## Goal of the exercise
Look in the data below for the line that contains "455x455 pixels.". Copy that line and the remaining lines exactly.

** Provided information follows **

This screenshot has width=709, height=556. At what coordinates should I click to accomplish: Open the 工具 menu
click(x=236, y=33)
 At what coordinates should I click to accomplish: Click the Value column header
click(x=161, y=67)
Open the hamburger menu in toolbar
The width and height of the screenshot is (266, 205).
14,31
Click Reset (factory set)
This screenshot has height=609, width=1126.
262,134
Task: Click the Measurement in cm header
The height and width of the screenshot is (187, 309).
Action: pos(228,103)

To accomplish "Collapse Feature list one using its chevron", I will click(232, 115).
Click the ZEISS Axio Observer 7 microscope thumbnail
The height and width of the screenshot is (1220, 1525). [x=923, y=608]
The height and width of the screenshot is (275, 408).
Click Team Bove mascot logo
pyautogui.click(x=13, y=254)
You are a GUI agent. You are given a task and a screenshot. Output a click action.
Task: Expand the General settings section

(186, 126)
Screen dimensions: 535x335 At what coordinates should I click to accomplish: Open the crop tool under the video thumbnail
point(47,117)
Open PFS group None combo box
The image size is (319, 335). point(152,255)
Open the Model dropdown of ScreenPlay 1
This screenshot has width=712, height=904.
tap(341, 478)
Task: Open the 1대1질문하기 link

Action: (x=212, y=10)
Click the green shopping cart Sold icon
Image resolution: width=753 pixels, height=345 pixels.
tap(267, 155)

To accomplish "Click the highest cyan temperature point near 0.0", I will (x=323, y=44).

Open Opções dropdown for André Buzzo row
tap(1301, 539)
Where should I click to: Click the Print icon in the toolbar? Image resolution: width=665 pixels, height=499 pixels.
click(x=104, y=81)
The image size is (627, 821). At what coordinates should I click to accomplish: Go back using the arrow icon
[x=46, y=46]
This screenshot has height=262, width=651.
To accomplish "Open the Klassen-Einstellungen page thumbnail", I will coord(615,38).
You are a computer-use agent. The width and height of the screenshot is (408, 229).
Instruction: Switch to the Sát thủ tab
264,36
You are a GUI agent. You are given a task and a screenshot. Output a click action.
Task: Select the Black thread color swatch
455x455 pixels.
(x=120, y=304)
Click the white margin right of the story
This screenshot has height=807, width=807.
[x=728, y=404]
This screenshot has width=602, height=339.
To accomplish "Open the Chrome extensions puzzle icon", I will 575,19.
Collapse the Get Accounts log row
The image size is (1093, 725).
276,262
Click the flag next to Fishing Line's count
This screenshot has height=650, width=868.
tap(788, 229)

** End of Provided information **

## Output for this task
455x455 pixels.
(x=120, y=304)
Click the white margin right of the story
This screenshot has height=807, width=807.
[x=728, y=404]
This screenshot has width=602, height=339.
To accomplish "Open the Chrome extensions puzzle icon", I will 575,19.
Collapse the Get Accounts log row
The image size is (1093, 725).
276,262
Click the flag next to Fishing Line's count
This screenshot has height=650, width=868.
tap(788, 229)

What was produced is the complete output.